● Provided text:
● ● ● ● ● ● ●

# Fuel Economy Is for Reals



## johnmo (Mar 2, 2017)

I filled up for the first time tonight. The car had 305 miles on it and a "full" tank when I left the dealer. I'm guessing they didn't top it off. I reset the trip computer when I pulled out and hand-calculated 50.2 MPG. The fuel-computer says I got 52.5 MPG over 661.2 miles. Crazy thing is the fuel computer thought I had another 68 miles left in the tank. I added 13.2 gallons. I think the tank only holds 13.7.

In any case, it looks like these cars are easily going to hit 50+ MPG and live up to the EPA-estimated 700-mile range.:happy:















For those that are really into this kind of thing, the DIC has three rolling averages for fuel economy: Last 25, 50, and 450 miles. It also remembers the highest average achieved for each distance. I have 64.5, 58.7, and 54.4 as "bests" for 25, 50, and 450 respectively. Given the right conditions, it looks like these cars could average 60+ on a tank. I think it's too hilly where I live to do that well, but it's nice to see what the car can sustain over more than just a few miles.


----------



## jblackburn (Apr 14, 2012)

That's just amazing. If I did my head maths right, that's about 1/4 cup of fuel to go a mile. I probably drink more water than that to walk a mile, let alone run.

Well, good to know they live up to that very high EPA number - I'm at the very low end of the mileage rating on my 1.4T. I'm curious as to how close the autos will get to theirs - considering how efficient it is in your MT, I'm thinking they'll overshoot their EPA MPG like the 2.0D did as well.


----------



## aaron.terveen (Mar 30, 2017)

johnmo said:


> I filled up for the first time tonight. The car had 305 miles on it and a "full" tank when I left the dealer. I'm guessing they didn't top it off. I reset the trip computer when I pulled out and hand-calculated 50.2 MPG. The fuel-computer says I got 52.5 MPG over 661.2 miles. Crazy thing is the fuel computer thought I had another 68 miles left in the tank. I added 13.2 gallons. I think the tank only holds 13.7.
> 
> In any case, it looks like these cars are easily going to hit 50+ MPG and live up to the EPA-estimated 700-mile range.:happy:
> 
> ...


What was your speed? 

Sent from my SAMSUNG-SM-G870A using Tapatalk


----------



## MP81 (Jul 20, 2015)

jblackburn said:


> I'm curious as to how close the autos will get to theirs - considering how efficient it is in your MT, I'm thinking they'll overshoot their EPA MPG like the 2.0D did as well.


Being a diesel, it's almost guaranteed they'll surpass the EPA rating.


----------



## chevrasaki (May 1, 2015)

Awesome! 

The best I got with my 1.4T manual LT was 48.4 mpg over 719.3 miles and used 14.9 gallons of 93. It took some extremely thought out planning and very careful, stressful driving to get that. My lifetime average is 32.6 mpg though.

● ● ● ● ● ● ●

● Assignment 1: According to the fuel economy thread, how many gallons did johnmo add at his first fill-up?
● Assignment 2:
Decide whether each statement agrees with the fuel economy thread. Answer yes or no for each, quoting the words of the thread that decide it.
(a) The DIC keeps rolling fuel economy averages for the last 25, 50, and 450 miles.
(b) chevrasaki's lifetime average is 48.4 mpg.
(c) The fuel computer reported 50.2 MPG for johnmo's first tank.
● Assignment 3: Resume the fuel economy thread from the point where it stops.
The items on this page are separate material, unrelated to the fuel economy thread.

● Exercise data:
● ● ● ● ● ● ●

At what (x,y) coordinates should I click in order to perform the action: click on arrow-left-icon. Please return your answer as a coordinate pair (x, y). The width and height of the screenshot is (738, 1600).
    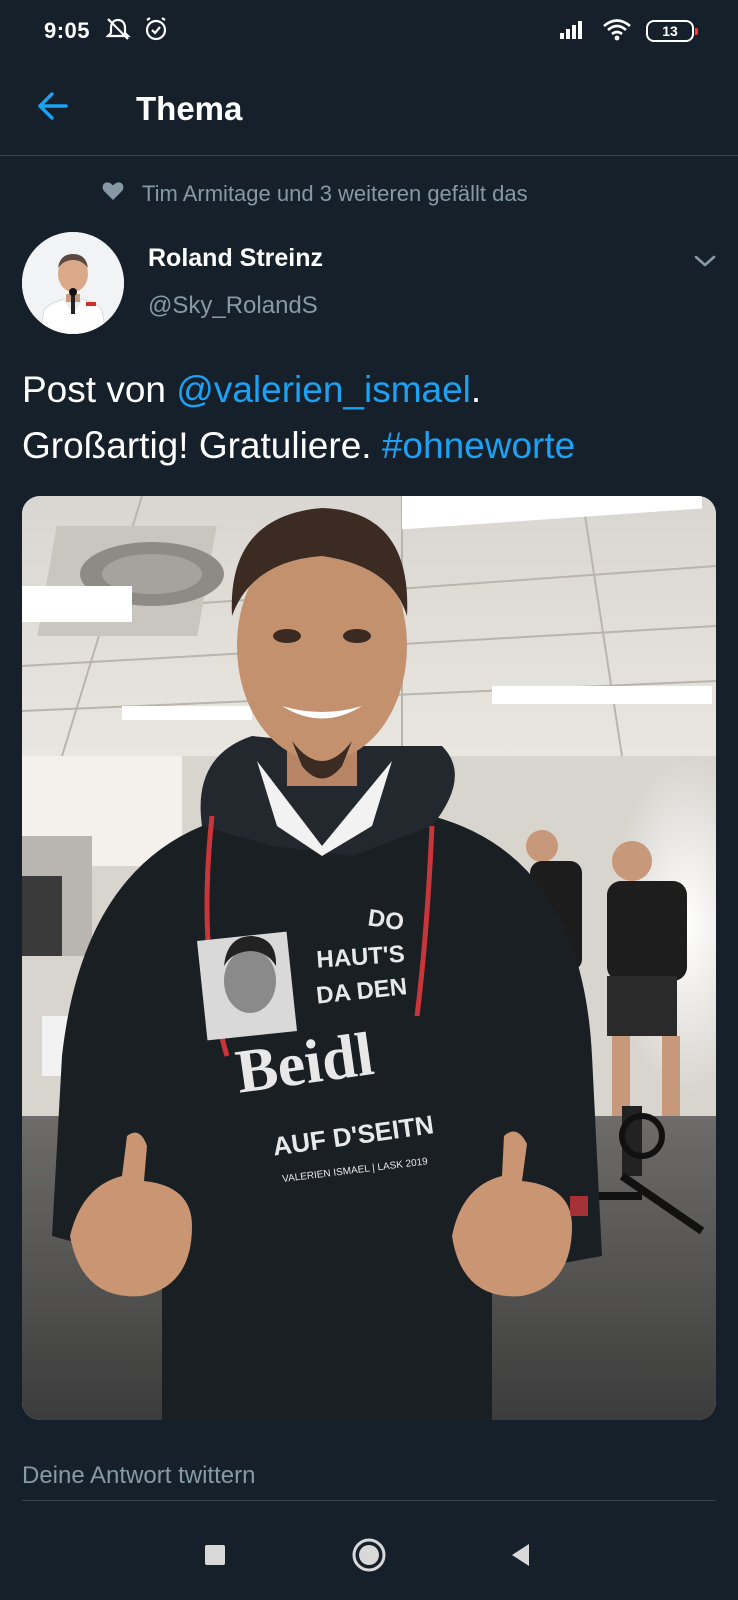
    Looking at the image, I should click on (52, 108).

● ● ● ● ● ● ●

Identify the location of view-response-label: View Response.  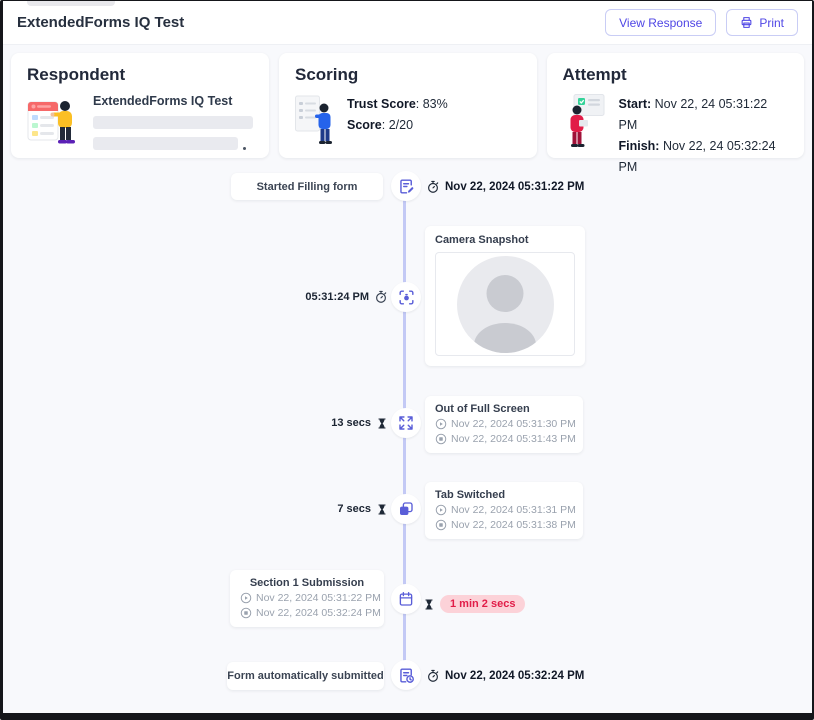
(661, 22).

● ● ● ● ● ● ●

● Response box 1: 13.2 gallons.

● Response box 2:
(a) Yes: "the DIC has three rolling averages for fuel economy: Last 25, 50, and 450 miles."
(b) No: "My lifetime average is 32.6 mpg though."
(c) No: "The fuel-computer says I got 52.5 MPG over 661.2 miles."

● Response box 3:
Conclusion: By my calculation, that new 1.6T diesel is going to average far better mpgs over its lifetime than my gen 1 gasser.


----------



## IndyDiesel (May 24, 2015)

johnmo said:


> I filled up for the first time tonight. The car had 305 miles on it and a "full" tank when I left the dealer. I'm guessing they didn't top it off. I reset the trip computer when I pulled out and hand-calculated 50.2 MPG. The fuel-computer says I got 52.5 MPG over 661.2 miles. Crazy thing is the fuel computer thought I had another 68 miles left in the tank. I added 13.2 gallons. I think the tank only holds 13.7.
> 
> In any case, it looks like these cars are easily going to hit 50+ MPG and live up to the EPA-estimated 700-mile range.:happy:
> 
> ...


Is your gen 2 diesel manual or an automatic transmission?


----------



## MP81 (Jul 20, 2015)

IndyDiesel said:


> Is your gen 2 diesel manual or an automatic transmission?


I believe it is a manual.


----------



## IndyDiesel (May 24, 2015)

MP81 said:


> I believe it is a manual.


Your right...his dic display would have auto stop if automatic, his doesn't have that.


----------



## diesel (Jun 8, 2013)

Thanks for the update. That's very promising! Interesting they changed the 3rd average to 450 instead of 500.


----------



## obermd (Mar 3, 2012)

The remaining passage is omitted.